Segment Open

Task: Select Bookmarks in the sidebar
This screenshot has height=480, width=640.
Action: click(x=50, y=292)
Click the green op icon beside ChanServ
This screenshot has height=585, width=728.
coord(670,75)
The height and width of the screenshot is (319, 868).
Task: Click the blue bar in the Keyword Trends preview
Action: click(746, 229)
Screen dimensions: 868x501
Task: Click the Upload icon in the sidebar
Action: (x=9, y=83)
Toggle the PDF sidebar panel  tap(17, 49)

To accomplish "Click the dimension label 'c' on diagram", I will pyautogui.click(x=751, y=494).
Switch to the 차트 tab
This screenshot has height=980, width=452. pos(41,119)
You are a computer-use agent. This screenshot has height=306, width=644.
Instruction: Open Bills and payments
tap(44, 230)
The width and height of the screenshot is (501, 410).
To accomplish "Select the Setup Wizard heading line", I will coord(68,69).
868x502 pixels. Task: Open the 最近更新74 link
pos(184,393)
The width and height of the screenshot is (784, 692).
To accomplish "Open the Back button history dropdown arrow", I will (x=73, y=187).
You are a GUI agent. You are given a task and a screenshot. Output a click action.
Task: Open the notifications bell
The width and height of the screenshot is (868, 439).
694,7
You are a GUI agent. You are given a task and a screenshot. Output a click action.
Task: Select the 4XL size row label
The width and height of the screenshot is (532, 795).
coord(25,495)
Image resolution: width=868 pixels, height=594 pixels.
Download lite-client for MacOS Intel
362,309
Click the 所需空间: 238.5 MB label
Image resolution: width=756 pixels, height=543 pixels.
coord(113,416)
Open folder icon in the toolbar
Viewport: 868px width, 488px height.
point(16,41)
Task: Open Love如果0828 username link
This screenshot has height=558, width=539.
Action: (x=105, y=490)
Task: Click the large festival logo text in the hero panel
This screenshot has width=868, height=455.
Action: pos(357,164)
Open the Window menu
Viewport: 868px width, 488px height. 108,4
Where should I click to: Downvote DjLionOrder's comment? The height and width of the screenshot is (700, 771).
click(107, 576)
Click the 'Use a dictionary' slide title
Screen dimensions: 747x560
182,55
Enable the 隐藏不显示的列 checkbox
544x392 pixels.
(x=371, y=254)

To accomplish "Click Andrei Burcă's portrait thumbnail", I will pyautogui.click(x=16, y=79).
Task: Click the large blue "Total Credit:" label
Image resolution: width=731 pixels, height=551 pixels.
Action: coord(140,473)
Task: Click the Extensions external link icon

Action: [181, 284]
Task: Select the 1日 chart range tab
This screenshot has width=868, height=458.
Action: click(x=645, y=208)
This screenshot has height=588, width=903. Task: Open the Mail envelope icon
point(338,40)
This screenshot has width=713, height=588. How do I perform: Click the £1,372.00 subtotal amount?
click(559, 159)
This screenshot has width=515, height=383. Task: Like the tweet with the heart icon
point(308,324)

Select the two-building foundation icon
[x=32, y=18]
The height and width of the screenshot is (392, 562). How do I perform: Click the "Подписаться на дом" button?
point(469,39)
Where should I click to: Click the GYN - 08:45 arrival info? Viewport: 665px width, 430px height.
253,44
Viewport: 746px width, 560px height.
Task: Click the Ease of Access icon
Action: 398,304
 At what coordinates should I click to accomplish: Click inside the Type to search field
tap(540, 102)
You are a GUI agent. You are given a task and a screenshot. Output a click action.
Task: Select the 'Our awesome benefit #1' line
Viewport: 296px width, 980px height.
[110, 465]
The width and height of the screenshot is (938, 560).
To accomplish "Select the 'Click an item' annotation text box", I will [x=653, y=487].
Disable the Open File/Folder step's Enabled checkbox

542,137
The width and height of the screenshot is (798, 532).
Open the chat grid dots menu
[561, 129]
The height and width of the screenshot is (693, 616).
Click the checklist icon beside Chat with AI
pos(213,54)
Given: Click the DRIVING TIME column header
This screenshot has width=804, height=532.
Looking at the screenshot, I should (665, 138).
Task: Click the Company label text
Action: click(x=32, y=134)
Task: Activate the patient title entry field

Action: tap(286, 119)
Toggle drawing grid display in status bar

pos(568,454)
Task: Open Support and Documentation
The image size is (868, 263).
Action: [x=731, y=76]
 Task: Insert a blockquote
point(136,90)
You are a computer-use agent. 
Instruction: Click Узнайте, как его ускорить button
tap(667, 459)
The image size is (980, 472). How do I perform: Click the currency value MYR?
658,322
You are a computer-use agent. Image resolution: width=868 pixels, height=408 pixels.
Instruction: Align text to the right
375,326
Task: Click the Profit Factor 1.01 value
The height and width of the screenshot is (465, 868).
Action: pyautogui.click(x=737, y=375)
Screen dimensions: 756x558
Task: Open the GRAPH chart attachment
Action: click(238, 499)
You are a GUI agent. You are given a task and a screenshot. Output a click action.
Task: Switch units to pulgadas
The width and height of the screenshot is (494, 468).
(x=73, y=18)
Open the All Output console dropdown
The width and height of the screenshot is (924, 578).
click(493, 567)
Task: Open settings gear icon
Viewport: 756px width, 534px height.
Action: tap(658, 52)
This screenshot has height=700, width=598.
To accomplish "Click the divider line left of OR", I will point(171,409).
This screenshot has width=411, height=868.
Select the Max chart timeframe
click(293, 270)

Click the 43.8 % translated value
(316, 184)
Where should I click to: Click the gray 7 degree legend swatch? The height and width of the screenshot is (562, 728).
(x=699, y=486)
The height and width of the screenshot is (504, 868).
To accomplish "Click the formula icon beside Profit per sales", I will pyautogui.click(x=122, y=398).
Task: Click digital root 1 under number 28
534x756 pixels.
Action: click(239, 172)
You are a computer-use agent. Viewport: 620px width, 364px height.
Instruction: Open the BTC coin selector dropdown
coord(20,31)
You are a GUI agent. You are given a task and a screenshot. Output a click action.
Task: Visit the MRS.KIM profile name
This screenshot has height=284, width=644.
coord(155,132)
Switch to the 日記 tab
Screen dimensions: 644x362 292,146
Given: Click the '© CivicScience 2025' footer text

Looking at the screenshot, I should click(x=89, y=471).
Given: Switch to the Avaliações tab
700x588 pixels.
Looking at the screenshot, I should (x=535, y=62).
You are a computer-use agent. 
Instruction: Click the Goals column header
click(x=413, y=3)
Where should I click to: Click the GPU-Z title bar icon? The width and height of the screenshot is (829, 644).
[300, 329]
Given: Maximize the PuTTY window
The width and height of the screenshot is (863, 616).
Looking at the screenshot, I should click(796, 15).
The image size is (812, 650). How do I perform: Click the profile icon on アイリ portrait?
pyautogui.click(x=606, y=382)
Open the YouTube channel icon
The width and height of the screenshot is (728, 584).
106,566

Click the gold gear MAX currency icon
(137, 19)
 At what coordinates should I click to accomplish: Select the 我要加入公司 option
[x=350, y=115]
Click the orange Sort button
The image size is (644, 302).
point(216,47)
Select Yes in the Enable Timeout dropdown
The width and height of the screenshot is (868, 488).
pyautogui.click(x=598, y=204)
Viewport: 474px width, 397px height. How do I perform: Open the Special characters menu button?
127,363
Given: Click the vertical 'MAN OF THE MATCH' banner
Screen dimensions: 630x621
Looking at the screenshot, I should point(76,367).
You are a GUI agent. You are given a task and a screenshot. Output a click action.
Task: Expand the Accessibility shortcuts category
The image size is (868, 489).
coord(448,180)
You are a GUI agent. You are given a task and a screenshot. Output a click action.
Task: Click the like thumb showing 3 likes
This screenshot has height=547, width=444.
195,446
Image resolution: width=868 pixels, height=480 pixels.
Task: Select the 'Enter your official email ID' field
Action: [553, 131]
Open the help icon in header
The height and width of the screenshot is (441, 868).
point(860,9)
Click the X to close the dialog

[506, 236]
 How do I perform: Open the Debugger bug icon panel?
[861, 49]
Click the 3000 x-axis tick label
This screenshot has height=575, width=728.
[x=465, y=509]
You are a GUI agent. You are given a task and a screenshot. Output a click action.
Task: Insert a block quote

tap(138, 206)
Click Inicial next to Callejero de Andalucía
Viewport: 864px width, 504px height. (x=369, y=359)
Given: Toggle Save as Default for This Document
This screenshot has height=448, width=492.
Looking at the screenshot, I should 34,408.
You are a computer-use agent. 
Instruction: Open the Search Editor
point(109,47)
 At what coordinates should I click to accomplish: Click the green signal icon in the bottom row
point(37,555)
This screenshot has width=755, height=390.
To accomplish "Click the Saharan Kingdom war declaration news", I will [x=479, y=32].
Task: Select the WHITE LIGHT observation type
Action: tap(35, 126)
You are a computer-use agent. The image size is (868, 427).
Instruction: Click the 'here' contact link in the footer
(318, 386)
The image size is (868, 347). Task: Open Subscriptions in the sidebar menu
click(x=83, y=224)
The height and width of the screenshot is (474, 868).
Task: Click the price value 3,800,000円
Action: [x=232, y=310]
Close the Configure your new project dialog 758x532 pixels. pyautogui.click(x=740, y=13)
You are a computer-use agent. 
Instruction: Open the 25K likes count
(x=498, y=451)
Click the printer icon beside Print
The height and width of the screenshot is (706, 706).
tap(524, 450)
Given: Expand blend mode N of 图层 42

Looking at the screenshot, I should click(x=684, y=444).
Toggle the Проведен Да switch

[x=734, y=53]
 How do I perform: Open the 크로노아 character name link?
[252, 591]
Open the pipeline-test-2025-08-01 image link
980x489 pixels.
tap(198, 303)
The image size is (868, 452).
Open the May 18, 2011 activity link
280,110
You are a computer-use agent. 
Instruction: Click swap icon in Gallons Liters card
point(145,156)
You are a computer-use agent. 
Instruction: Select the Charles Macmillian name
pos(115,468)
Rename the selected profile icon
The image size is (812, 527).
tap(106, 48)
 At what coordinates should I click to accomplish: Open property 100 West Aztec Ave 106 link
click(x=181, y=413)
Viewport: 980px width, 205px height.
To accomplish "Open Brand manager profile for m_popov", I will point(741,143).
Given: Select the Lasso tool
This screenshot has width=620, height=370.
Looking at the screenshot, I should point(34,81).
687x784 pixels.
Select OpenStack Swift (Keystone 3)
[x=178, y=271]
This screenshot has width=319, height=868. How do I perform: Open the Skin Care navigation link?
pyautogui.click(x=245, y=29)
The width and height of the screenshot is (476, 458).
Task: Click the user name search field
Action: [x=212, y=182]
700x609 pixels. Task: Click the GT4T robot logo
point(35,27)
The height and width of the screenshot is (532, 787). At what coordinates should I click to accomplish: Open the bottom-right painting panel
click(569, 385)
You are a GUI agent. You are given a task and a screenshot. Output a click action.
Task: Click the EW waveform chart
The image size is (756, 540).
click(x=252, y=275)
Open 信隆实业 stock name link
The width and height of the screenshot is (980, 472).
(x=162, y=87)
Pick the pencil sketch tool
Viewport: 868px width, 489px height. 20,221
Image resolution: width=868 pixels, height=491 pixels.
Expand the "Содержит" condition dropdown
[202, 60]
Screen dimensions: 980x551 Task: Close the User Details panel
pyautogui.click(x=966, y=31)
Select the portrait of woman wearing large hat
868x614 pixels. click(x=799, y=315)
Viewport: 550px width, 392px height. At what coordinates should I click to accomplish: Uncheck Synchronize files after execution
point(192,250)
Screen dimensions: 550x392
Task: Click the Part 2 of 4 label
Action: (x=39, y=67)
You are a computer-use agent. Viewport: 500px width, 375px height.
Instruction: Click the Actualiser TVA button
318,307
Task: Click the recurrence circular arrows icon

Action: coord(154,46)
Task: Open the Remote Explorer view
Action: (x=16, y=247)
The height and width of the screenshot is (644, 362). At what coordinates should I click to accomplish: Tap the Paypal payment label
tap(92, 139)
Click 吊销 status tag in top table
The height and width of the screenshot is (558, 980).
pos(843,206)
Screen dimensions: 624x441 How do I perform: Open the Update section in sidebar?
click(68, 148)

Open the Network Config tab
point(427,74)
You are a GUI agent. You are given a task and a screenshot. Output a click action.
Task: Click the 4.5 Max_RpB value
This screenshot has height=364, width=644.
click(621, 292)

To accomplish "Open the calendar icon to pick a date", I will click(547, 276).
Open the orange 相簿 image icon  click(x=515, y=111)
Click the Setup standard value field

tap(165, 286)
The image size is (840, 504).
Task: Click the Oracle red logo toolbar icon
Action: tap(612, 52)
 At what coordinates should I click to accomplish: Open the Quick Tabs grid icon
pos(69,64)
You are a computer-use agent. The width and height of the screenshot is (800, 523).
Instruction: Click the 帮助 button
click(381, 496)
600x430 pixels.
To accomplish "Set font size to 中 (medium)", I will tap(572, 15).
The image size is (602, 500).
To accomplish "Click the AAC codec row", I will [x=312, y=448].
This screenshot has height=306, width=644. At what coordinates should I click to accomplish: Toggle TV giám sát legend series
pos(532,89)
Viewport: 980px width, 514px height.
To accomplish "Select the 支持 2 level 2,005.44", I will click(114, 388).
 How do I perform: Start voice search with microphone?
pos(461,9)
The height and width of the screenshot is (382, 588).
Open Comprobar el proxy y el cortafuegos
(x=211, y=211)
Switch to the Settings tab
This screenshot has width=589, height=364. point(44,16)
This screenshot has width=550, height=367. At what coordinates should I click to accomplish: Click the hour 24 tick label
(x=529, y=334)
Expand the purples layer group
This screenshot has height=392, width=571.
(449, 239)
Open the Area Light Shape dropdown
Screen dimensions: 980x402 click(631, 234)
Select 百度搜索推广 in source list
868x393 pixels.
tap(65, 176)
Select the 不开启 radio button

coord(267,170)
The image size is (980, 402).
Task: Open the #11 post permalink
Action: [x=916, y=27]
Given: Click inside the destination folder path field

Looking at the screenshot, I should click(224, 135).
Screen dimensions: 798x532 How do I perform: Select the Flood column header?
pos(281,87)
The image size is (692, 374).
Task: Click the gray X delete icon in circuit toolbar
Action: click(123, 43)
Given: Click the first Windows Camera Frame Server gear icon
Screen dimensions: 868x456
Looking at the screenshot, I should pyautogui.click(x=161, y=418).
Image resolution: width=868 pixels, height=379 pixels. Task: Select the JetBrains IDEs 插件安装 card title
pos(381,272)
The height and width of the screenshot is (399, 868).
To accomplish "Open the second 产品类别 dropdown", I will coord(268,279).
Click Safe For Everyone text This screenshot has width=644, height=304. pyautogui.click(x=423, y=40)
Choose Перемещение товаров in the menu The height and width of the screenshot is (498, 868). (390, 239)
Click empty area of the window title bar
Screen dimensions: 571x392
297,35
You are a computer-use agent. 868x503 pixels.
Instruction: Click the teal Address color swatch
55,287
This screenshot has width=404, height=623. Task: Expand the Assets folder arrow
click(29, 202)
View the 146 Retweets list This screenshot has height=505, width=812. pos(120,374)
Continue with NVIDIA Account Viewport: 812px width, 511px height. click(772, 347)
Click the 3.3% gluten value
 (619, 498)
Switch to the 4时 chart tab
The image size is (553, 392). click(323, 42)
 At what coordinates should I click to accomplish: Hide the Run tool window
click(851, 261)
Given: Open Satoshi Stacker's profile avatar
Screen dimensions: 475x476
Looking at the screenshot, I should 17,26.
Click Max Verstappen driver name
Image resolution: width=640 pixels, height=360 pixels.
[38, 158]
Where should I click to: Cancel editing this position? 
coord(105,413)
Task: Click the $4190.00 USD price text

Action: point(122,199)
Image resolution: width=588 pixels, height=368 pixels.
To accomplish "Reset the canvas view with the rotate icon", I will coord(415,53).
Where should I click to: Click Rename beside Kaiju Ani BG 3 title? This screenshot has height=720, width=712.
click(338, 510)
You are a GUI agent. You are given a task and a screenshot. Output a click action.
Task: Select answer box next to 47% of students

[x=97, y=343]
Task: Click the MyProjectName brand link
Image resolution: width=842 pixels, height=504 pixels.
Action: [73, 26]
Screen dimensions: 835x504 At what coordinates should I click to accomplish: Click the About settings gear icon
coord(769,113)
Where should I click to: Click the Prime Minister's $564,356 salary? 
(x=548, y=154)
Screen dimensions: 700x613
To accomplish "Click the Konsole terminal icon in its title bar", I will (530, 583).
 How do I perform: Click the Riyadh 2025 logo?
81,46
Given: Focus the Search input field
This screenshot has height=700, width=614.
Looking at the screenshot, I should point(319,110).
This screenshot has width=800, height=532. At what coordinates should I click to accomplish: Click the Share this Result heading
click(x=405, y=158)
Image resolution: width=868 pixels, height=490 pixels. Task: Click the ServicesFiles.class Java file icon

Segment Closed

REQUIREMENT:
Go through the listing above and list every line that has the word "Profit".

RESULT FOR THIS EXERCISE:
Task: Click the Profit Factor 1.01 value
To accomplish "Click the formula icon beside Profit per sales", I will pyautogui.click(x=122, y=398).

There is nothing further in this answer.